The required output is the line that contains "The image size is (1404, 840)." through the last line of the data, retyped verbatim and with nothing added.

Segment Start: Data for processing

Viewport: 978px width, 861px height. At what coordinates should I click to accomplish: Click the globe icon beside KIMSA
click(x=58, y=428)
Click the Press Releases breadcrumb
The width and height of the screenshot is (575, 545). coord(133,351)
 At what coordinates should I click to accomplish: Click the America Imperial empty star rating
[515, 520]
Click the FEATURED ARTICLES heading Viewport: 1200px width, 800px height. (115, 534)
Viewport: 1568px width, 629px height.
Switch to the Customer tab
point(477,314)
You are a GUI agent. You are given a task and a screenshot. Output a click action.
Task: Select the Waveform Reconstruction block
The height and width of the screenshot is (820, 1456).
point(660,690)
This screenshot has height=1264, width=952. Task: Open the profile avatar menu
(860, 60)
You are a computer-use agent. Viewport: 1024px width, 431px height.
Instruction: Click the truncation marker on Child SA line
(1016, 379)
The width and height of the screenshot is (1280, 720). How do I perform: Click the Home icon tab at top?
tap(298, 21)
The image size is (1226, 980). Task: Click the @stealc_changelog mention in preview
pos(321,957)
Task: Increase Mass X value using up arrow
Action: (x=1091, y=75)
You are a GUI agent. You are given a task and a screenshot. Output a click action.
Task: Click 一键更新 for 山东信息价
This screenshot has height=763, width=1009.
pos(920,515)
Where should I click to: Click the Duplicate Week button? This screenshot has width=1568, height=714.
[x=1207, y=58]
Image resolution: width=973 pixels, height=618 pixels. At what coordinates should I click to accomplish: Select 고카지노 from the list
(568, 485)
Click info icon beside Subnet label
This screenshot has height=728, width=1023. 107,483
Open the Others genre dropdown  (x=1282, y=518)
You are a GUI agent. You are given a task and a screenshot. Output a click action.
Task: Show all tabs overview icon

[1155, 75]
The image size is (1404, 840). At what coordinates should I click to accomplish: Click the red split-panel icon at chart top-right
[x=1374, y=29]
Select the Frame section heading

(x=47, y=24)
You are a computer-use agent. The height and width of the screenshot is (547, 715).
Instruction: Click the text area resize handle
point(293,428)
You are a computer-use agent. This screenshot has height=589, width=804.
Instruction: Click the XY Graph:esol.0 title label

Segment End: Data for processing

== Expected answer ==
The image size is (1404, 840). At what coordinates should I click to accomplish: Click the red split-panel icon at chart top-right
[x=1374, y=29]
Select the Frame section heading

(x=47, y=24)
You are a computer-use agent. The height and width of the screenshot is (547, 715).
Instruction: Click the text area resize handle
point(293,428)
You are a computer-use agent. This screenshot has height=589, width=804.
Instruction: Click the XY Graph:esol.0 title label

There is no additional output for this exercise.